Storage Engines — Notes#
The fundamental trade-off#
Disk loves sequential IO, hates random. B-trees do in-place updates (random IO on writes); LSMs sequentialize writes via append + later compaction.
Engines in the wild#
| Engine | Model | Used in |
|---|---|---|
| InnoDB | B+ tree | MySQL |
| Postgres heap + btree | heap files + B-tree index | Postgres |
| BoltDB / LMDB | mmap'd B+ tree | etcd v3, Mongo legacy |
| RocksDB / LevelDB | LSM | TiKV, CockroachDB, Kafka Streams, MyRocks |
| WiredTiger | hybrid (B-tree default, LSM opt) | MongoDB |
| Cassandra | LSM (custom) | Cassandra |
| ScyllaDB | LSM (Seastar) | Scylla |
Tunable knobs#
- Block size (4 KB–64 KB).
- Compression (Snappy, Zstd, LZ4) — trades CPU for IO.
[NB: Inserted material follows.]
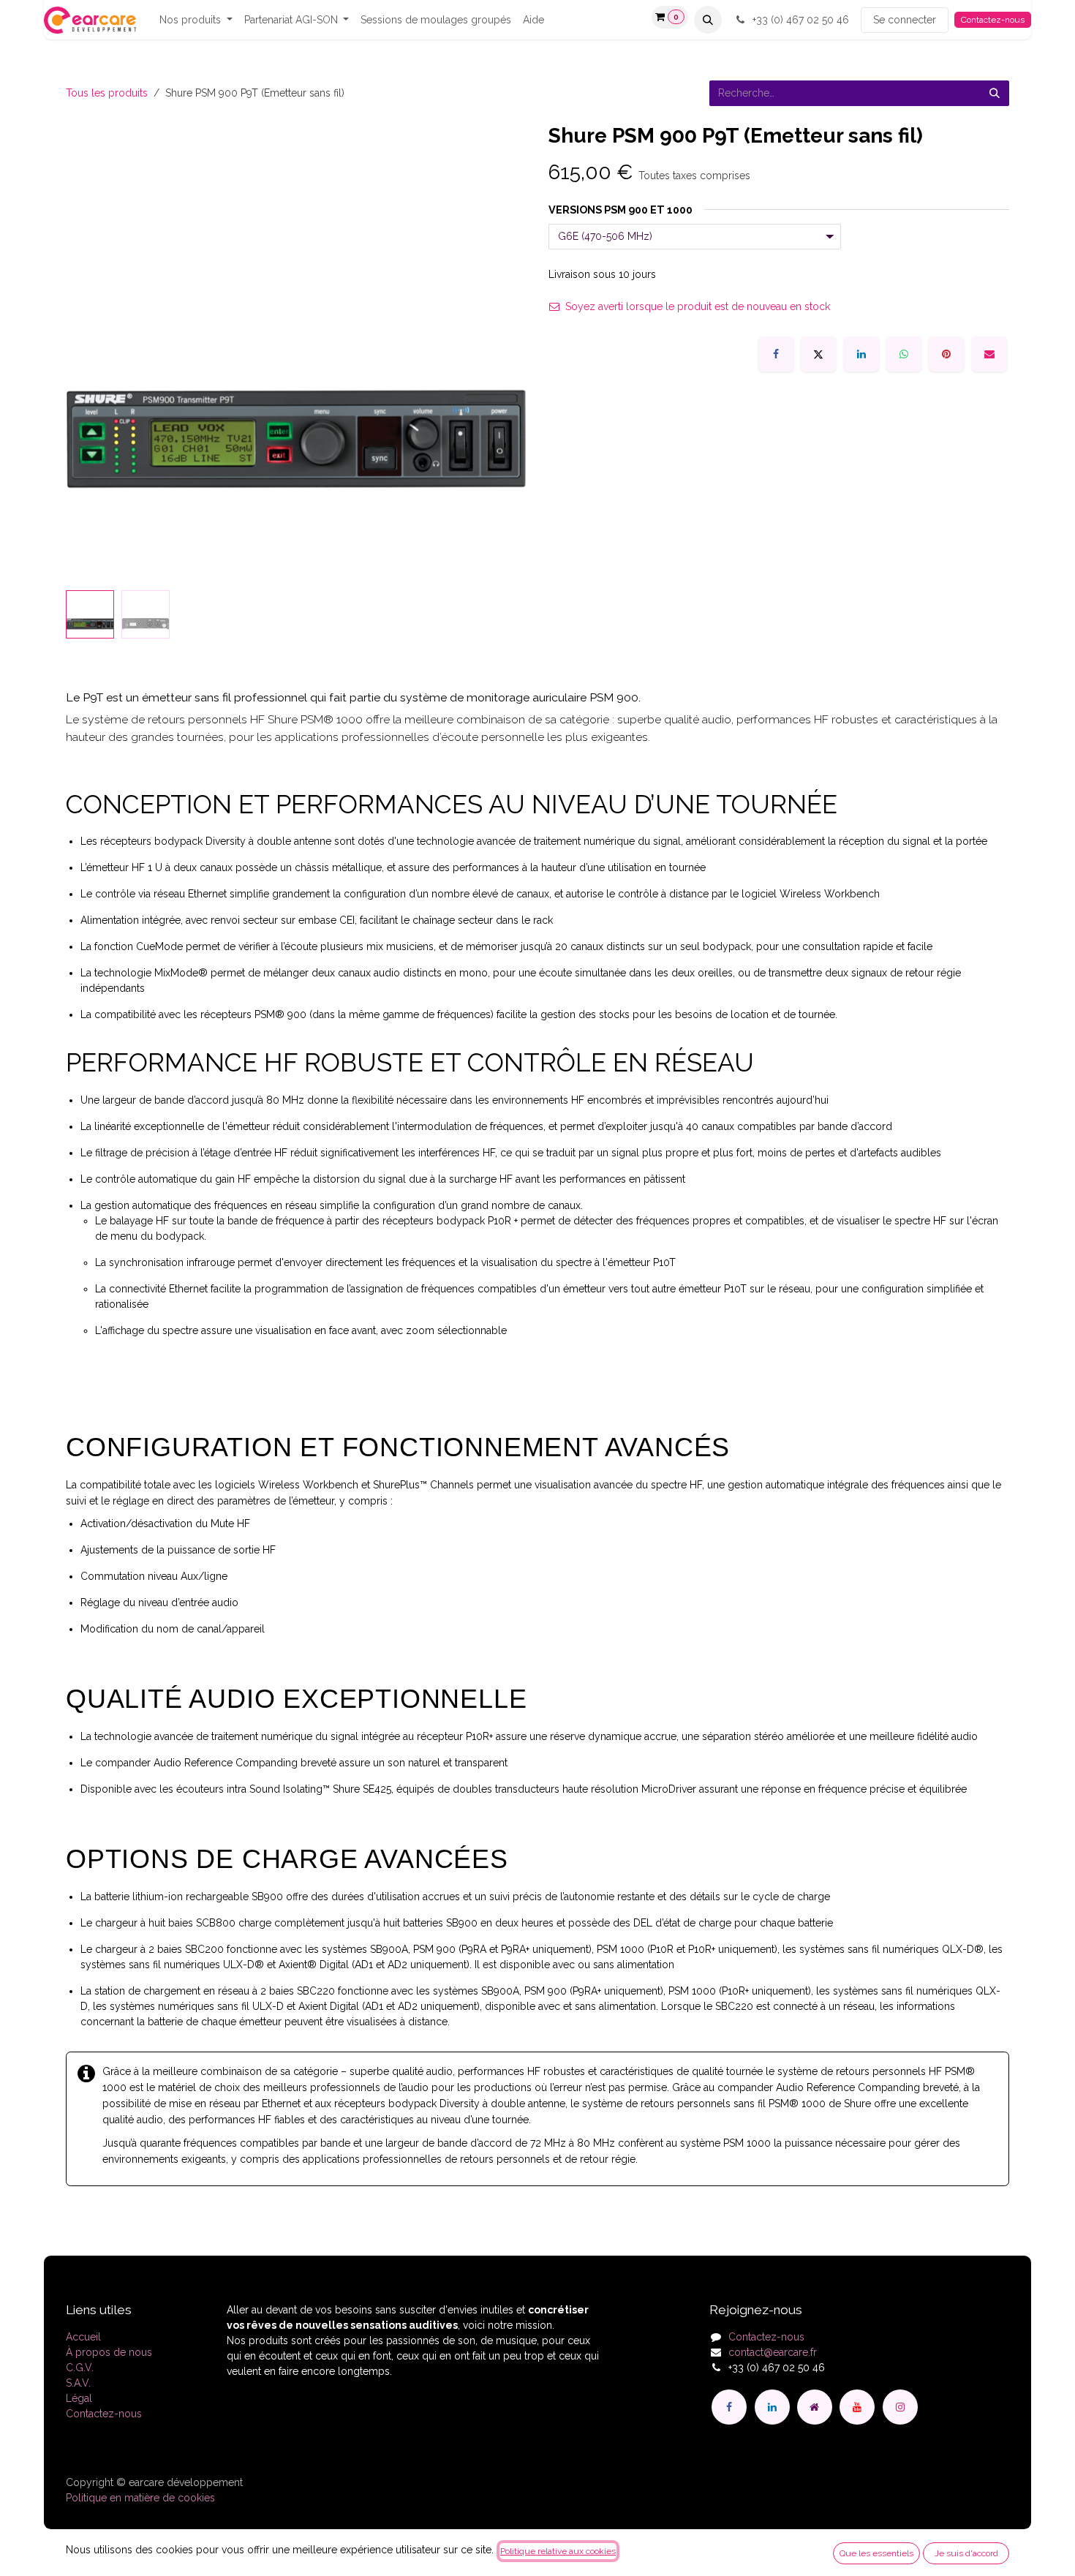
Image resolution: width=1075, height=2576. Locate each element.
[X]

- Cache size — biggest single performance lever.
- Bloom filter bits/key (10 = 1% FPR typical).
- Compaction threads / IO scheduler.
Failures & recovery#
- WAL fsync absolutely required for ACID-D.
- On crash: replay WAL into memtable; redo / undo for B-tree.
- Torn writes → use checksums per page; double-write buffer (InnoDB).
When to choose#
- Heavy random write, append-mostly, time-series → LSM.
- Mixed OLTP with strong range and update → B-tree.
- Tiny embedded need with mmap → LMDB.
Refs#
- Designing Data-Intensive Applications ch.3.
- "The Log-Structured Merge-Tree" (O'Neil et al. 1996).
- RocksDB wiki, ScyllaDB blog series on LSM, Postgres docs.